CPU times: user 745 µs, sys: 966 µs, total: 1.71 ms
Wall time: 1.72 ms
Let’s check:
h == g^x
True
7.2.3.2. Baby-Step/Giant-Step#
Now, we use Shank’s algorithm. First, we define \(n\):
n = floor(sqrt(N)) + 1
Now, let’s think about how we create the list of powers of \(g\). In principle, we could just do something like:
powers = [Mod(1, p)]
for _ in range(1, n + 1):
powers.append(g * powers[-1])
We then can find if something is in the list with in:
if x in powers:
... # do something
But searching in lists is relatively slow. Searching in a set is much faster, since they are hashed. In this case, though, a set is not ideal, since we also need the exponent that gives us the resulting power, i.e., the \(i\) in \(g^i\).

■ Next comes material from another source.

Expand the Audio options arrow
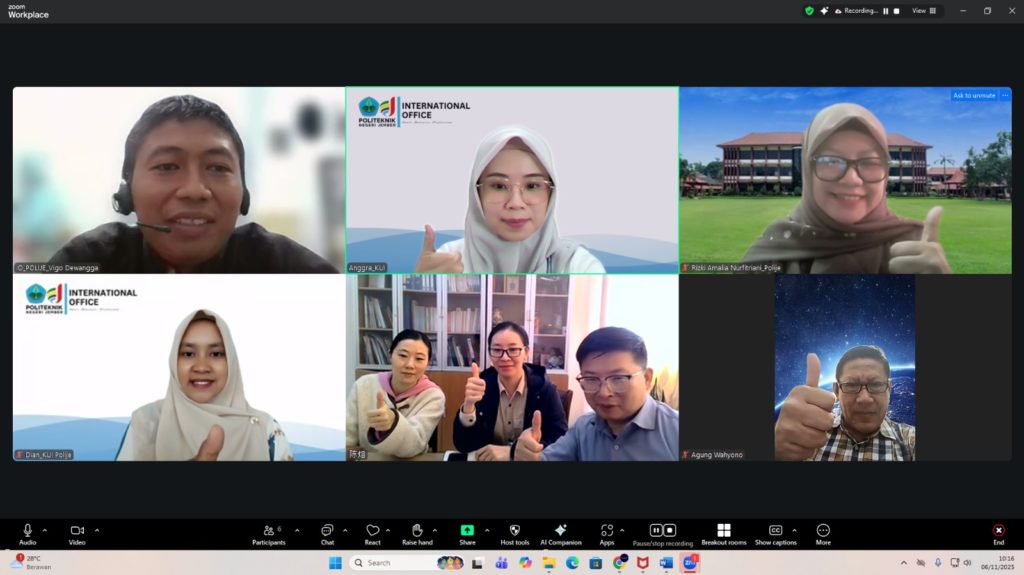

An alternative to keep track of both the exponent and the resulting power is to use a dictionary as in
powers = {0: Mod(1, p)}
for i in range(1, n + 1):
powers[i] = g * powers[i-1]
But this way, we still have a problem when searching if \(g^i\) is in the dictionary, as we have to search for it among the values, and not the keys! Dictionaries are optimized for searching the keys, so we need to turn things around a bit, swapping the key/value pairs above:
powers = {Mod(1, p): 0}
current_power = Mod(1, p)
for i in range(1, n + 1):
current_power *= g
powers[current_power] = i
So, now powers have key/value pairs of the form g^i: i and current_power has \(g^n\).
Our next step is to invert \(g^n\):
factor = current_power^(-1)
Finally we start computing \(h, h \cdot g^{-n}, h \cdot g^{-2n}, \ldots\) until we find a matching power or get to \(h \cdot g^{-n^2}\). Note that we can check if an element is a key in the dictionary with in:
current_value = h
for j in range(n + 1):
if current_value in powers:
i = powers[current_value]
x = (i + j * n) % N
print(f"Found {x = }.")
break
current_value *= factor
else:
print("The log does not exist.")
Found x = 1231.
Let’s double check that it worked:
h == g^x
True
Now, let’s see how long the whole process takes:
%%time
N = g.multiplicative_order()
n = floor(sqrt(N)) + 1
powers = {Mod(1, p): 0}
current_power = Mod(1, p)
for i in range(1, n + 1):
current_power *= g
powers[current_power] = i
factor = current_power^(-1)
current_value = h
for j in range(n + 1):
if current_value in powers:
i = powers[current_value]
x = (i + j * n) % N
print(f"Found {x = }.")
break
current_value *= factor
else:
print("The log does not exist.")
Found x = 1231.
CPU times: user 268 µs, sys: 40 µs, total: 308 µs
Wall time: 306 µs
Homework
In your homework you will write a discrete log function that takes some \(g\) and \(h\) as arguments and finds \(x\) such that \(h = g^x\), if it exists, and returns \(-1\) if it doesn’t. Most of the work is actually done above, you just have to adapt it to a function.